DEVELOPMENT OF A DIGITAL MODEL OF A PIPELINE IN PERMAFROST SOILS

The work is devoted to the study of the stress-strain state of a pipeline laid in permafrost soils. The essence of the study is the development and verification of a tool for assessing the stress-strain state of a pipeline when changing the properties of the soil around the pipeline. The purpose of this study is to develop a computer model that takes into account the dependence of the mechanical properties of permafrost soils on temperature when calculating the stress-strain state of the pipeline during the destruction of thermal insulation. Research objectives: 1. development of a coupled thermal and mechanical model of a pipeline in permafrost soil in application software; 2. adding to the calculation model the dependence of soil properties on temperature; 3. adding to the calculation model a change in the volume of soil due to freezing of liquid in the soil. Adding properties of heaving soil. The introduction deals with digital and analytical coupled thermal, mechanical and hydraulic models. The choice of a software package for modeling processes is substantiated, and the relevance of such modeling is also shown. The simulation of the pipeline defrosting process is carried out using the ANSYS software, which is based on the finite element method. The article shows the developed model of the pipeline, as well as the details of setting up such a model for thermal mechanical calculation.

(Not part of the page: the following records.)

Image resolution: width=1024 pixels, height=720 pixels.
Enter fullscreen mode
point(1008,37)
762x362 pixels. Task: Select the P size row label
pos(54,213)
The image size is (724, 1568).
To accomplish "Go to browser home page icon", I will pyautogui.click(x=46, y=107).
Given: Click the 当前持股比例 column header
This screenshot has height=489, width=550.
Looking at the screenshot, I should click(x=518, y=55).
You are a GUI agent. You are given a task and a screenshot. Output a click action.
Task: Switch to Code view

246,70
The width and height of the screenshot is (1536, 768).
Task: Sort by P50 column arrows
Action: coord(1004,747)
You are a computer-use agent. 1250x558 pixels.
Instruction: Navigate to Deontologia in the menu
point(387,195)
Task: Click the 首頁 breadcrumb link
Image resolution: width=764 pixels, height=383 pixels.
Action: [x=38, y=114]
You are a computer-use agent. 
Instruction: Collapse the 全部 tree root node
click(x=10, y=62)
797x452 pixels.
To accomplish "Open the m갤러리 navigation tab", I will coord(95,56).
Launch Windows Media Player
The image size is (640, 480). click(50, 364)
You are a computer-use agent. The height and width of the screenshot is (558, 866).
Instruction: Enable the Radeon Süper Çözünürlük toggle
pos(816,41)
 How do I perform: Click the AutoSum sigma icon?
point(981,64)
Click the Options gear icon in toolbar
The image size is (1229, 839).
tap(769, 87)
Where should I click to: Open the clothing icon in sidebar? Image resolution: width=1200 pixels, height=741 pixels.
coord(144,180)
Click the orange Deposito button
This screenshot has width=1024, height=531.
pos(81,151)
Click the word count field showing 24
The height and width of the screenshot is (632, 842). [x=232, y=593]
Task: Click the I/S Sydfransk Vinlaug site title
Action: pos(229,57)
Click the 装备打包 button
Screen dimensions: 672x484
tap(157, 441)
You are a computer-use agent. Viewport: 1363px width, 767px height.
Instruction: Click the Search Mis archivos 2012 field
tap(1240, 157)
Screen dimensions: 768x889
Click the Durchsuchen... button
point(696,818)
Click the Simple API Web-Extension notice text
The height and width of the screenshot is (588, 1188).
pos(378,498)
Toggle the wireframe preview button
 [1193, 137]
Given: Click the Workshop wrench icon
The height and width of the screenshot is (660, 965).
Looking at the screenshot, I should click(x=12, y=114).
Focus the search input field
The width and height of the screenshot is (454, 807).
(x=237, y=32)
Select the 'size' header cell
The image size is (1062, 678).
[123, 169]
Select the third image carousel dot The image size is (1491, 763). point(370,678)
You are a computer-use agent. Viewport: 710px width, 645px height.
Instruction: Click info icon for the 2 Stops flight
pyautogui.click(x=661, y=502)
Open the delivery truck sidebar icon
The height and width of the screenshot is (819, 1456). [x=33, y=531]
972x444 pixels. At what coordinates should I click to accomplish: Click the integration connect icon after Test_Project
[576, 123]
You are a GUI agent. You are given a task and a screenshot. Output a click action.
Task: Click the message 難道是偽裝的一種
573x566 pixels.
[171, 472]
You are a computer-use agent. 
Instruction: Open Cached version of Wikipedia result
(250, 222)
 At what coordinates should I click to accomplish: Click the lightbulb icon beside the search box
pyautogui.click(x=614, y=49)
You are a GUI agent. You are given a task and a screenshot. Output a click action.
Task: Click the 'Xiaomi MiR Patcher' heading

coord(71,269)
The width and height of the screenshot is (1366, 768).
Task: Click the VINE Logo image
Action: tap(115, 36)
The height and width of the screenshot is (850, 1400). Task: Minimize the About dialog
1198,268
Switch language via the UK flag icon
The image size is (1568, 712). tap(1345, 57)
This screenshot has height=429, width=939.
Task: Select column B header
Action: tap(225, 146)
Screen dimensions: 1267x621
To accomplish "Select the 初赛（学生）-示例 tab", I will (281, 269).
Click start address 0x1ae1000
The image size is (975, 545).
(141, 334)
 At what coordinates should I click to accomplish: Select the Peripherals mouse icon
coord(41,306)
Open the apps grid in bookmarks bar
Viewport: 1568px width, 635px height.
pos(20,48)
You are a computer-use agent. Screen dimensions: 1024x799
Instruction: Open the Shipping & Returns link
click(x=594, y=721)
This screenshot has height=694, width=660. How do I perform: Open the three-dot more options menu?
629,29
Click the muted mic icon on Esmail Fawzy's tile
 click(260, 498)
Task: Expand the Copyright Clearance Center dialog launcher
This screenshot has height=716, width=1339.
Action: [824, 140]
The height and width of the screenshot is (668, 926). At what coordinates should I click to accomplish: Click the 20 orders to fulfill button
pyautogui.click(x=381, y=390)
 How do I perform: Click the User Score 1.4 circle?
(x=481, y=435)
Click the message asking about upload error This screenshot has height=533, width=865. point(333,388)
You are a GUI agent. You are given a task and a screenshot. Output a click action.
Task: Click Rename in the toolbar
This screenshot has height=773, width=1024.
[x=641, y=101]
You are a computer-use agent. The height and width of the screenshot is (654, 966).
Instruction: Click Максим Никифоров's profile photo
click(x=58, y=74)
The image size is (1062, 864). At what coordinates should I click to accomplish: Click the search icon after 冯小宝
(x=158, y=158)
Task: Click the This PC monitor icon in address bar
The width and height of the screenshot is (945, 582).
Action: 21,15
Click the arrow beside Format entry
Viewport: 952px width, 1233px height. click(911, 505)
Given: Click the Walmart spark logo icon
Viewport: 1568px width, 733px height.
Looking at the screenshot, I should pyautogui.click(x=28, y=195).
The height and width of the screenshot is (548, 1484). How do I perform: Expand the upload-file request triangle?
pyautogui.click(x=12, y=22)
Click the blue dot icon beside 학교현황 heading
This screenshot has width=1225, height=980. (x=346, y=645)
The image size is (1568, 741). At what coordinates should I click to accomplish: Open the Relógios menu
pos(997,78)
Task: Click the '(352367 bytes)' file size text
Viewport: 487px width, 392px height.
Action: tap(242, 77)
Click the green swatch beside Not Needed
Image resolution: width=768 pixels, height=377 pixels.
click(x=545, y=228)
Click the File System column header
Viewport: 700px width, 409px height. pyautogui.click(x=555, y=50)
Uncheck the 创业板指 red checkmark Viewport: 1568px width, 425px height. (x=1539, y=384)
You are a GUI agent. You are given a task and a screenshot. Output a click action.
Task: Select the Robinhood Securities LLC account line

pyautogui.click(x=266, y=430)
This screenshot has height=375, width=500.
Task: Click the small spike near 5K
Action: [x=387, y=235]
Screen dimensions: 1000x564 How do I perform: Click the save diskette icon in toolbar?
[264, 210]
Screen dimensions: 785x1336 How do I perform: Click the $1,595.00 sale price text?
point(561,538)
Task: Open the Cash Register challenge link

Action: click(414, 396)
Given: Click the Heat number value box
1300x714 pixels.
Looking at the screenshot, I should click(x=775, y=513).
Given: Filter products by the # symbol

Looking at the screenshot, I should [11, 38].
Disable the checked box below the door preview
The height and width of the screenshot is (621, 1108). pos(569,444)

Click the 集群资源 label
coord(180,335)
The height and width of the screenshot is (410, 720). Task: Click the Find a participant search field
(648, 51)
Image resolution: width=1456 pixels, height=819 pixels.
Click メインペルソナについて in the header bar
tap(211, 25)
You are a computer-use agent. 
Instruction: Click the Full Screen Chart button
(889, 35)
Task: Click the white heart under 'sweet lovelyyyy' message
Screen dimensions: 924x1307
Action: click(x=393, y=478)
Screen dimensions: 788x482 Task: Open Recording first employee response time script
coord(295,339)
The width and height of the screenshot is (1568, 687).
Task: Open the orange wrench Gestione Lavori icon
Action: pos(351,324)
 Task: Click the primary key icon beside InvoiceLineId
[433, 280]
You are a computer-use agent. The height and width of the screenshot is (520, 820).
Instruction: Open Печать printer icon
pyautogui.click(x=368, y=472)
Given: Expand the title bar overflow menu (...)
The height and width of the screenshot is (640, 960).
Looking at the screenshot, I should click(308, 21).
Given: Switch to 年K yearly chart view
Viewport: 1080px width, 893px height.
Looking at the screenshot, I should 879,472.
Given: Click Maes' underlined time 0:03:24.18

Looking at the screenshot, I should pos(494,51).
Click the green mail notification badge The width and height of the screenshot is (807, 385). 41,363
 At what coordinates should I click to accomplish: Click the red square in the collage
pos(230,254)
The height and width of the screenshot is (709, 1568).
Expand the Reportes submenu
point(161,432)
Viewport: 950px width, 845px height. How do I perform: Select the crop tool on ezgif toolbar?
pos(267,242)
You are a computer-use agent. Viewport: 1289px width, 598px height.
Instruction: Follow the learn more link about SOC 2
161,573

Features such as specifying loads and boundary conditions by steps, as well as setting the relationship of these steps are given. Based on the results of the thermal calculation, it was revealed that the depth of thawing in case of violation of thermal insulation for given boundary conditions varies from three to five meters from the daytime surface of the soil. With such a spread of the boundaries of the thawing halo, the pipeline deflection varies from 0 to 300 mm, while the equivalent stresses increase from 10 to 140 MPa. To improve the model, a method is proposed for setting the properties of soil heaving using the soil linear expansion coefficient. An experimental bench is proposed for determining the values of this coefficient depending on soil moisture and temperature difference.